Batı’nın ülkemiz üzerindeki emellerin projelerini halktan gizlediler. İnsanlar gerçek tehlikeleri göremez ve mücadele edemez oldu.

Milli kimlik yerine etnik kimliği veya ümmet kimliğini ön plana çıkardılar. İslamiyet, demokrasi ve insan hakları gibi  yüce kavramları ülkeyi ve milleti bölmek isteyenlerin eline silah olarak verdiler.

FETÖ ve PKK\HDP ile birlikte adalet yürüyüşü düzenlediler. Militanları hapislerden çıkarmanın yollarını aradılar.

Bunlar o kadar batı taraftarıdırlar ki, ülke içinde neden bu kadar ingilizce eğitim yapan okul, üniversite var diye sorgulamazlar.

Türkiye’nin geri kalmasını batılılaşmamasına bağlarlar. Amerikalılar gibi yaşamayı çaşdaşlaşmak sanırlar. Dindar halkımızı gerici olarak görürler ve onlardan nefret ederler.

İstedikleri partiye oy vermeyen halkı koyun olarak nitelendirirler ama kendileri parti lideri istedi diye “tıpış tıpış” gidip oy kullanırlar. Yetmez, Ankara’dan İstanbul’a kadar liderlerinin peşinden koyun gibi yürürler.  

Gün gelir Cumhuriyet’e karşı isyan etmiş Seyit Rıza denen eşkiyanın heykelinin önünde bildiriler açıklarlar, gün gelir Atatürk heykeline çelenk koyarlar.

Solculuğu Amerikan emperyalizmine hizmet etmek sanıp, PKK ile birlikte hareket ederler. Emperyalizmin uşaklığını yaparlar.

Atatütürkçü geçinirler ama Atatürk’ün ne kadar antiemperyalist olduğunu dikkate almazlar. Başta Amerika olmak üzere Batı’nın emperyalist güçlerine karşı tek bir kötü söz söylemezler.

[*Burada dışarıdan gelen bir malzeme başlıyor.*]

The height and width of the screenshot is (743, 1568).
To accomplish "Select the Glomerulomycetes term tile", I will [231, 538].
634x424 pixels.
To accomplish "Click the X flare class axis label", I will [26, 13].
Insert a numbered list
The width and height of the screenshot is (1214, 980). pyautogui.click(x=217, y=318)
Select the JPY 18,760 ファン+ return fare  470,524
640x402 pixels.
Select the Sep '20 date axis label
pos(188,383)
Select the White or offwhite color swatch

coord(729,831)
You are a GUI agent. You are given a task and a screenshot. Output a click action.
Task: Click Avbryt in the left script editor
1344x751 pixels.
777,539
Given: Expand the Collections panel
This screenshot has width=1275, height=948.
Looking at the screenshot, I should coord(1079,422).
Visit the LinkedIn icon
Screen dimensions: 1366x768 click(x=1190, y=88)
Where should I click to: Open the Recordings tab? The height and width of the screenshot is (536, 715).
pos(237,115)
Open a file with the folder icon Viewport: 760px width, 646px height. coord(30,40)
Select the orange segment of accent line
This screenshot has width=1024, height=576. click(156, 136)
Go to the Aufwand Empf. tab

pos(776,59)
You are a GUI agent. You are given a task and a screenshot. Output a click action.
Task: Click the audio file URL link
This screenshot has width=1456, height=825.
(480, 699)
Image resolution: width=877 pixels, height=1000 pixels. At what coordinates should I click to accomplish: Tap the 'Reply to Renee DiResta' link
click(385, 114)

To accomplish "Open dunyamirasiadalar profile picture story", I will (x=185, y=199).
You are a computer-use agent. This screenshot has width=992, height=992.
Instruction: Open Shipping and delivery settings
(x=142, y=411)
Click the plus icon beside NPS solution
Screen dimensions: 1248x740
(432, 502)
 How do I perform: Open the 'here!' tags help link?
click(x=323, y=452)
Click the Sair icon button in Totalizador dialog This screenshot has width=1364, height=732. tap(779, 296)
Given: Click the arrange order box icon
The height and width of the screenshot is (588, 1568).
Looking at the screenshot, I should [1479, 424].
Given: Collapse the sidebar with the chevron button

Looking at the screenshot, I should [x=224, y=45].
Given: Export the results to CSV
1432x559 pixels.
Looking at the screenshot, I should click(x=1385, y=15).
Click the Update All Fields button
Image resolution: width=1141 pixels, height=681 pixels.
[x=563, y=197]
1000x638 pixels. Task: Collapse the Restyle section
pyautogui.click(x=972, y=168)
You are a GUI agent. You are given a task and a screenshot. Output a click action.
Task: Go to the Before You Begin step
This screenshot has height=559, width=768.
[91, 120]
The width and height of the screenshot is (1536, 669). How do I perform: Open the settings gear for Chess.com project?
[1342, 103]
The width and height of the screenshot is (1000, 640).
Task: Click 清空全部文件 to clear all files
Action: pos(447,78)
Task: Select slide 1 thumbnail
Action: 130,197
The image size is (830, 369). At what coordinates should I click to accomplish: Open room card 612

Bu konuda halkı uyarmazlar.

Amerika’nın piyonluğunu yapan ve Türkiye’yi bölmek isteyen HDP\PKK’yı meclise sokmak için her seçimde büyük çaba gösterirler. Bunu da Atatürkçülük adına yaparlar.

Mazlum milletleri değil, Batı’nın ağzı ile Batı’yı savunurlar.


Atatürk’e inanlar, onun izinden gitmek isteyenler, bunların gerçek yüzünü görünce, Türkiye, Kemalist Devrim rotasında hızla ilerleyecektir. O günler de yakındır.